_About this task_.
For each line in the data below that holds "agent", return a copy.

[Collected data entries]
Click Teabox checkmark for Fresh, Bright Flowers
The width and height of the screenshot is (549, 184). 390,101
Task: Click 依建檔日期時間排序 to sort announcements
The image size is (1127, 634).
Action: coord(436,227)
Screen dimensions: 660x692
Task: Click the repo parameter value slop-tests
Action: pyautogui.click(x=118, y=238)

==

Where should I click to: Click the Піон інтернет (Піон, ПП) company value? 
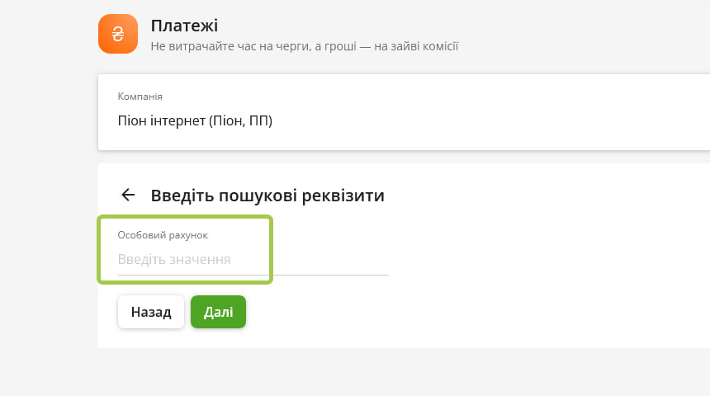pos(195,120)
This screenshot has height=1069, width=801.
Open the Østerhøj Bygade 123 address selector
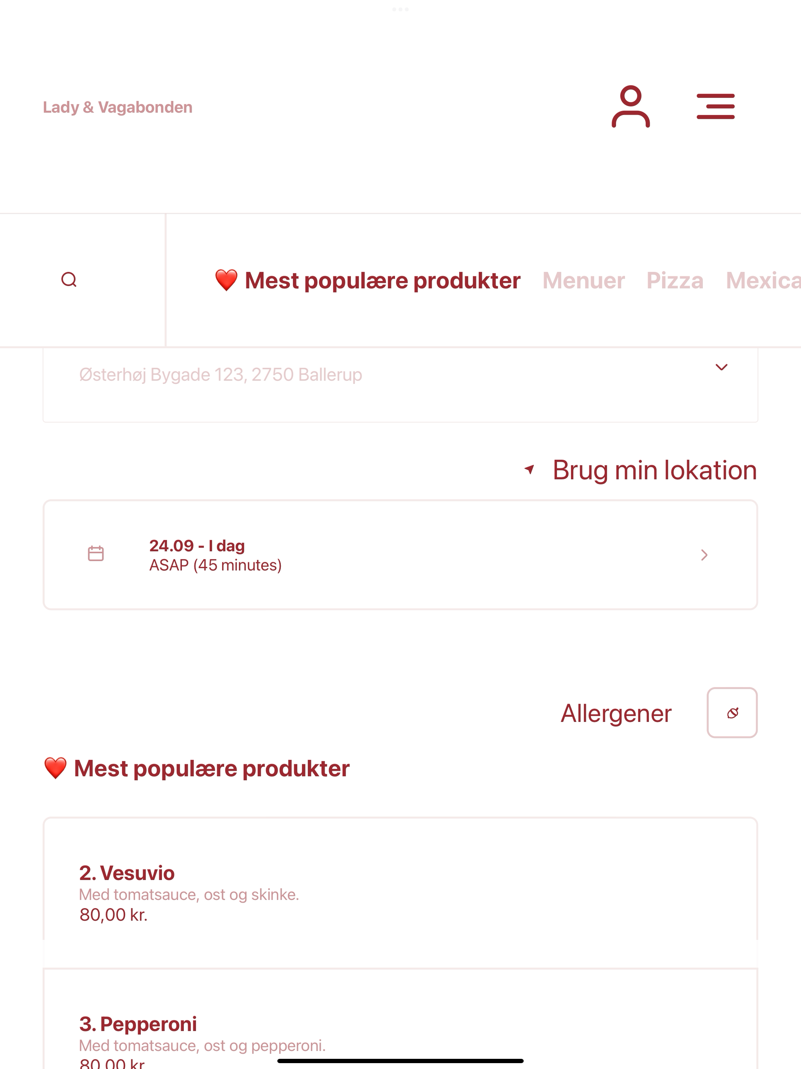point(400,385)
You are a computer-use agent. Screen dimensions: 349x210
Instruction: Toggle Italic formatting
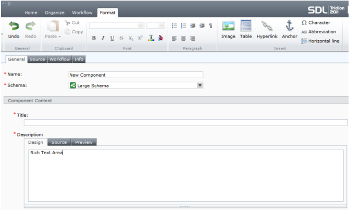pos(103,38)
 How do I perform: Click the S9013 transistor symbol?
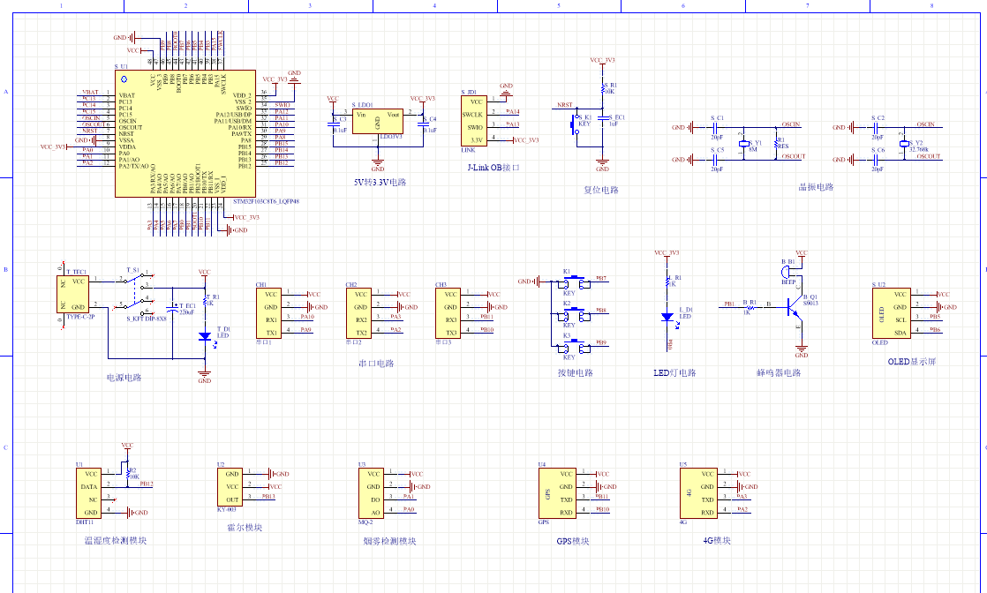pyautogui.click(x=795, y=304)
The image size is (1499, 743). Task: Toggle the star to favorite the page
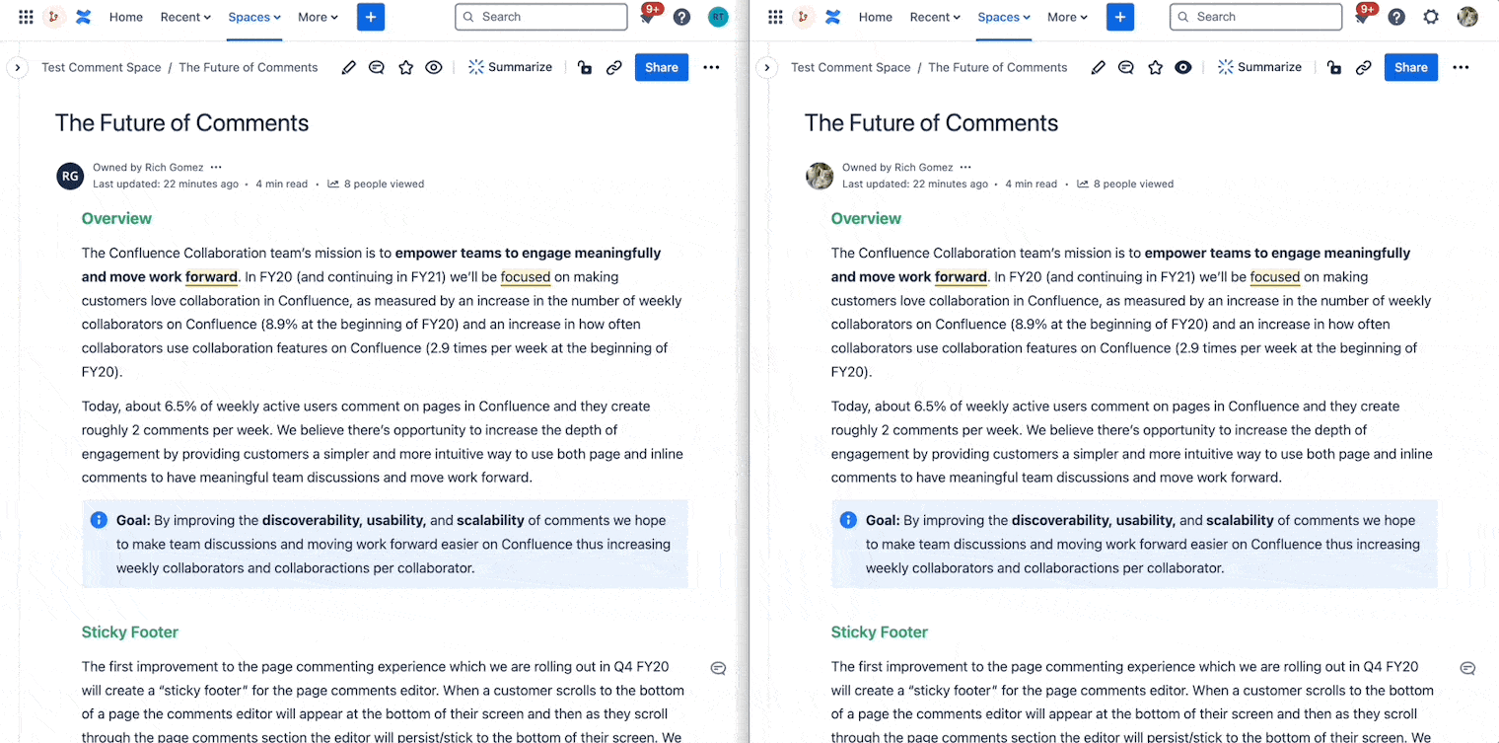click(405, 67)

...

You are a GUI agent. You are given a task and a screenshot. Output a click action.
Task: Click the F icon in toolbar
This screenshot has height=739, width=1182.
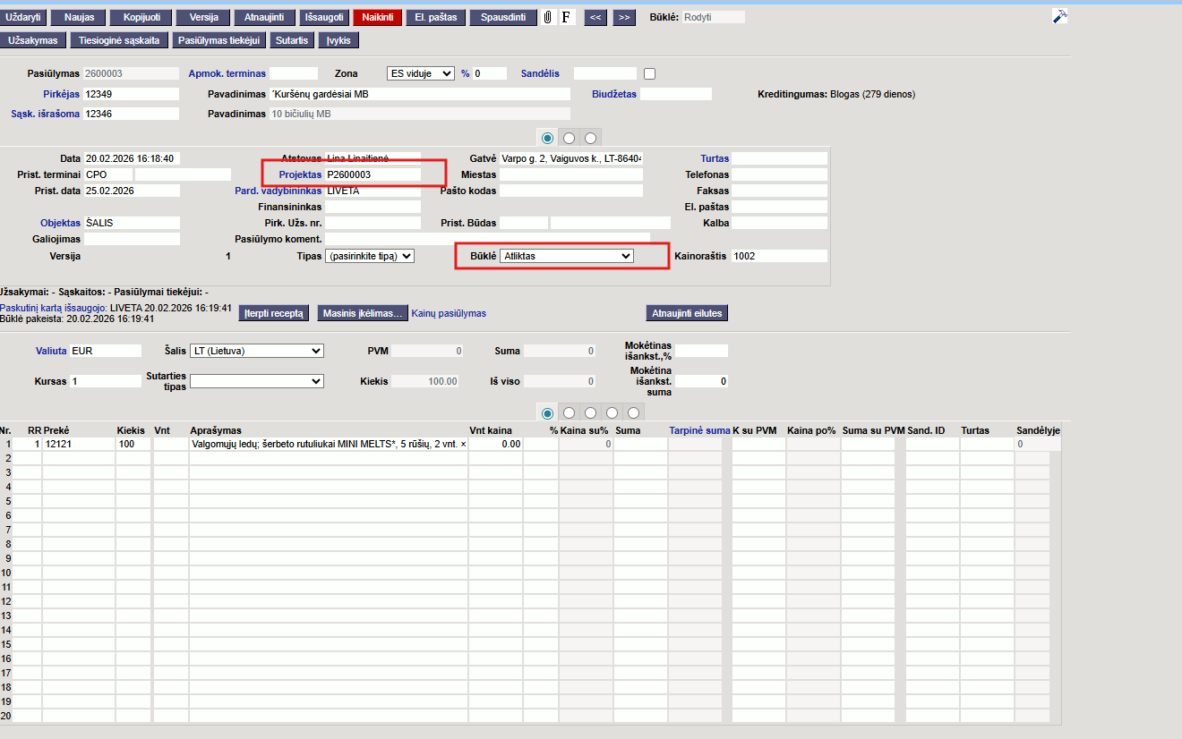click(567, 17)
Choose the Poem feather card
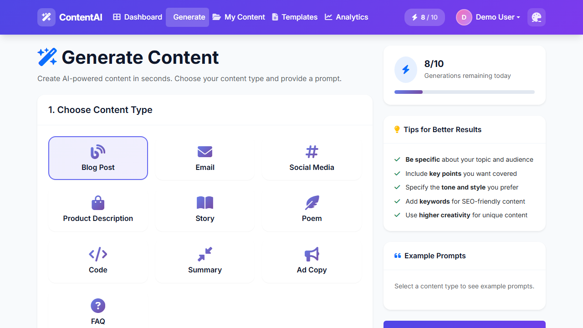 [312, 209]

_Reply_.
You are a computer-use agent. Screen dimensions: 349x210
You are a GUI agent. You are given a task and a screenshot. Output a click action.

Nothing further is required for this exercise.